→ Problem requirements
Which lines run from the line with "游戏截图精选 (161, 744)" through the line with "[外服资讯1]韩服相同打造装备毕业奶爸奶妈奶量对比 (215, 1102)" in the entries below? Print them exactly, both ends included, and nothing more.

→ Records shown
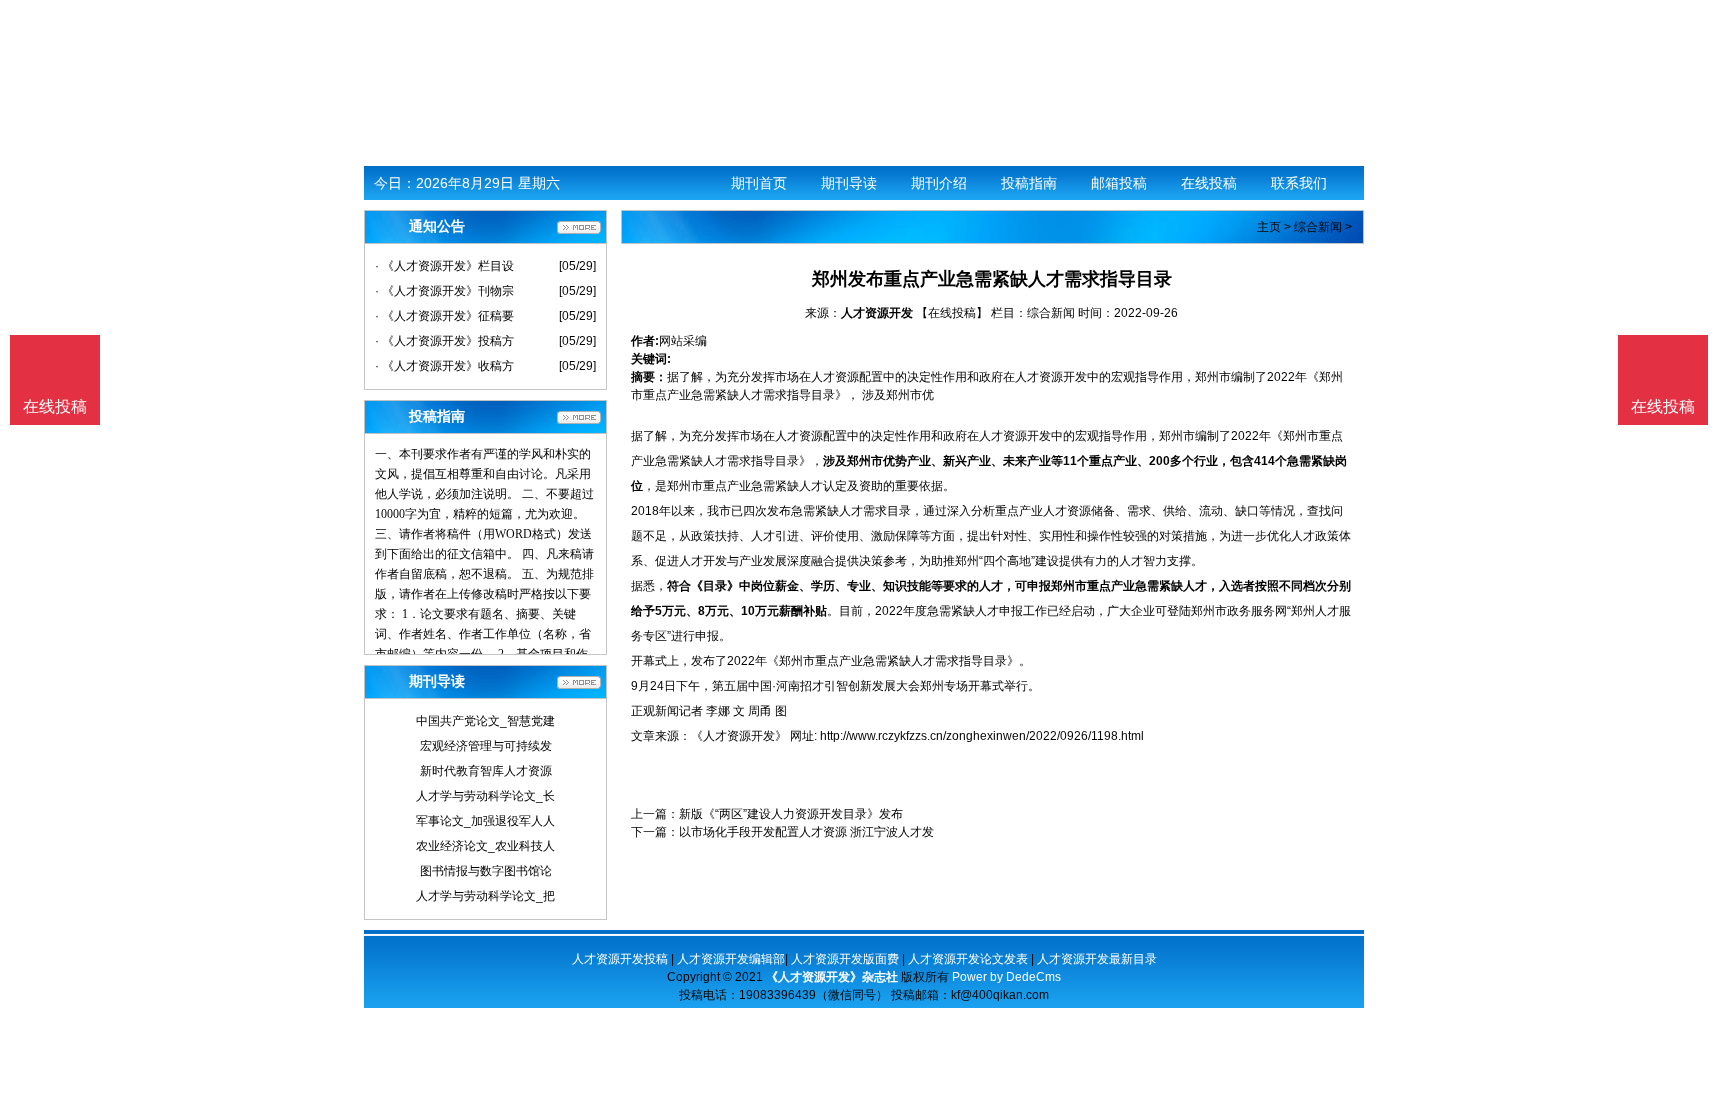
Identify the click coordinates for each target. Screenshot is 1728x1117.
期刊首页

---

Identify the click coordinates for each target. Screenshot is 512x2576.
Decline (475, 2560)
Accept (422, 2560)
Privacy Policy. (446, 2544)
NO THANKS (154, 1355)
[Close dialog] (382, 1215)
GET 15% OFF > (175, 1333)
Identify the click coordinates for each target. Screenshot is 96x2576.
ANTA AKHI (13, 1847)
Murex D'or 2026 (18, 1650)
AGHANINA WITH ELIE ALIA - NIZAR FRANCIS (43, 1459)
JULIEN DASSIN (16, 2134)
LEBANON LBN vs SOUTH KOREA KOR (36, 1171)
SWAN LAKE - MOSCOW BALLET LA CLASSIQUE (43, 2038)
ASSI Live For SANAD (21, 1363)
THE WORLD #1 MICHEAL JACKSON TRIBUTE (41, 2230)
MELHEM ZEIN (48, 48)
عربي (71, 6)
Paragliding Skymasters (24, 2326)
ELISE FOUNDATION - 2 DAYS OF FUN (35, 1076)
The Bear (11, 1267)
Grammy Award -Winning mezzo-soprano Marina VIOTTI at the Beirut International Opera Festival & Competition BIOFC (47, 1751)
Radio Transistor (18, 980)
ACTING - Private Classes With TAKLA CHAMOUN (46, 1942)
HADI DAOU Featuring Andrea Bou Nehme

==

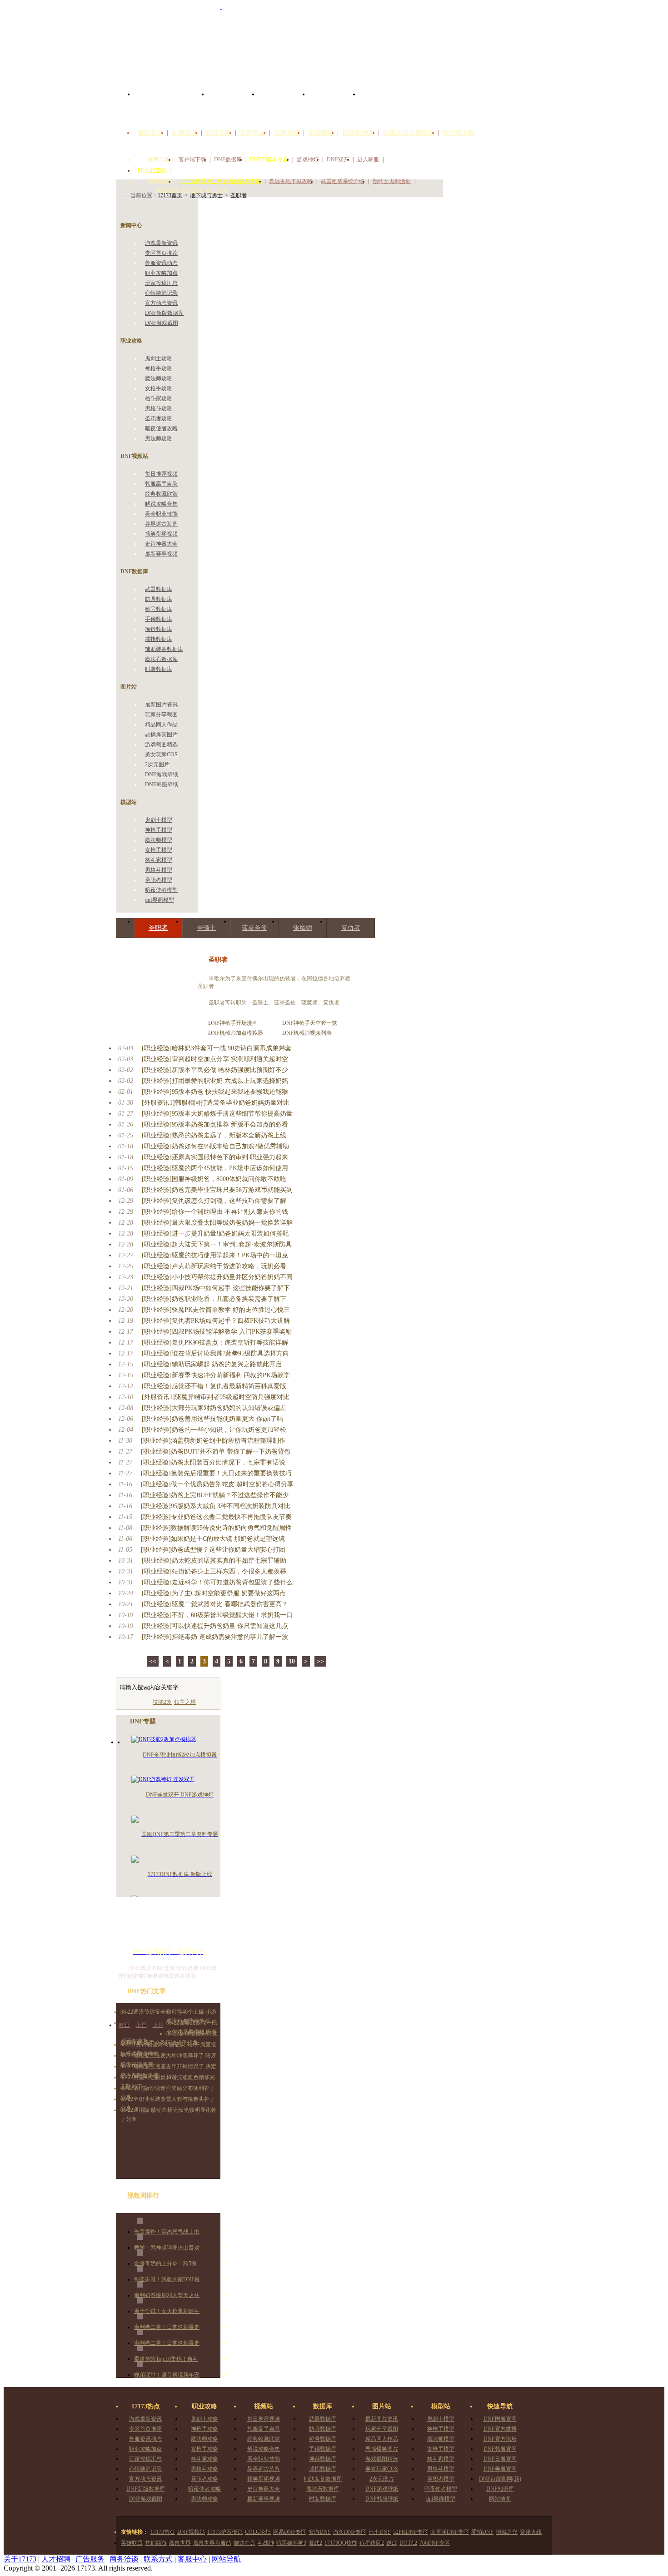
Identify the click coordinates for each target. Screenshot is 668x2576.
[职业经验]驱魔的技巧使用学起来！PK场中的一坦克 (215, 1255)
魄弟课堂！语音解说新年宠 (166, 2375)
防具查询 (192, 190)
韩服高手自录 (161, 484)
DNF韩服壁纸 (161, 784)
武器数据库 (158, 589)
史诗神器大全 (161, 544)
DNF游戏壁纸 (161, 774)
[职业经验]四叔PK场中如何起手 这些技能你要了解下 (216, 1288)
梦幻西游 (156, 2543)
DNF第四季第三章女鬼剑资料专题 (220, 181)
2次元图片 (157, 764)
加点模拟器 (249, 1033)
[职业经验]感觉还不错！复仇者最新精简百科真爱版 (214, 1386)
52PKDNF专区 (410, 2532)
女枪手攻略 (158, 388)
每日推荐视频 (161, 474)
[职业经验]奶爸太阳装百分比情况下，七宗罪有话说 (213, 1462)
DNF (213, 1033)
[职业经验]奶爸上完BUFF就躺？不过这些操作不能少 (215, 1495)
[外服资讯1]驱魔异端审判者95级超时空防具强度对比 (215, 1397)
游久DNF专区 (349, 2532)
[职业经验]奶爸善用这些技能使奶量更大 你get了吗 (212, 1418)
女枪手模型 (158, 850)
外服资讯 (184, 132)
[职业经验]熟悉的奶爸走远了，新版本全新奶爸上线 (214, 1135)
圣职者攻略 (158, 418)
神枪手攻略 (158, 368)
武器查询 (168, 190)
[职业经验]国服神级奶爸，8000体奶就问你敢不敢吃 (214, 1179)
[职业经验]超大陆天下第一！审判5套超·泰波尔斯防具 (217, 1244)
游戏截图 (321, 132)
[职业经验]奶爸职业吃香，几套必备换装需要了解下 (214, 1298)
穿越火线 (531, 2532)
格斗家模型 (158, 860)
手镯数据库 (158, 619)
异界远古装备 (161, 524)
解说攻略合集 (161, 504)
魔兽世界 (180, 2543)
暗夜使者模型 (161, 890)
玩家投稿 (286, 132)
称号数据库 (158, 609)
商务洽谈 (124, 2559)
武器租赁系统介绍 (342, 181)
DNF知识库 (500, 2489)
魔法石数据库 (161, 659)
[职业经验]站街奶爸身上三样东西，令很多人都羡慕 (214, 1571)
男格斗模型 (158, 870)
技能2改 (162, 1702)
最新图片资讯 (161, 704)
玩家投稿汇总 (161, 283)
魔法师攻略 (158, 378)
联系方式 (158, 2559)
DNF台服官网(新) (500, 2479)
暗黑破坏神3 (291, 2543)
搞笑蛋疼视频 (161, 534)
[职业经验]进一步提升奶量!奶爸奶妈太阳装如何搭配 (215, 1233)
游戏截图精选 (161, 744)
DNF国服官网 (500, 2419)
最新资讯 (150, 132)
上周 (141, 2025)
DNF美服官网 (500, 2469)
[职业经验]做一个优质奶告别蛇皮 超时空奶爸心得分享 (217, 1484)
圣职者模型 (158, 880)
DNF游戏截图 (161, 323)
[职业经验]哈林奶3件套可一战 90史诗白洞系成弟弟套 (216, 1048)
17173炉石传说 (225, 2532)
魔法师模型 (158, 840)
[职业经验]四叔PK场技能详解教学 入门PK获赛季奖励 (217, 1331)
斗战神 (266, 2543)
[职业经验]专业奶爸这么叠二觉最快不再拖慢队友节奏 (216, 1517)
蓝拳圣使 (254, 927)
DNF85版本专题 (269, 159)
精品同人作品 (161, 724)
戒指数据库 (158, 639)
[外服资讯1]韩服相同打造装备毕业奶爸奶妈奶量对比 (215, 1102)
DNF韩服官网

→ Written answer
游戏截图精选 (161, 744)
DNF国服官网 (500, 2419)
最新资讯 (150, 132)
上周 (141, 2025)
DNF美服官网 (500, 2469)
[职业经验]做一个优质奶告别蛇皮 超时空奶爸心得分享 (217, 1484)
圣职者模型 (158, 880)
DNF游戏截图 (161, 323)
[职业经验]哈林奶3件套可一战 90史诗白洞系成弟弟套 (216, 1048)
17173炉石传说 (225, 2532)
魔法师模型 (158, 840)
[职业经验]四叔PK场技能详解教学 入门PK获赛季奖励 (217, 1331)
斗战神 (266, 2543)
[职业经验]专业奶爸这么叠二觉最快不再拖慢队友节奏 (216, 1517)
蓝拳圣使 (254, 927)
DNF85版本专题 (269, 159)
精品同人作品 (161, 724)
戒指数据库 (158, 639)
[外服资讯1]韩服相同打造装备毕业奶爸奶妈奶量对比 (215, 1102)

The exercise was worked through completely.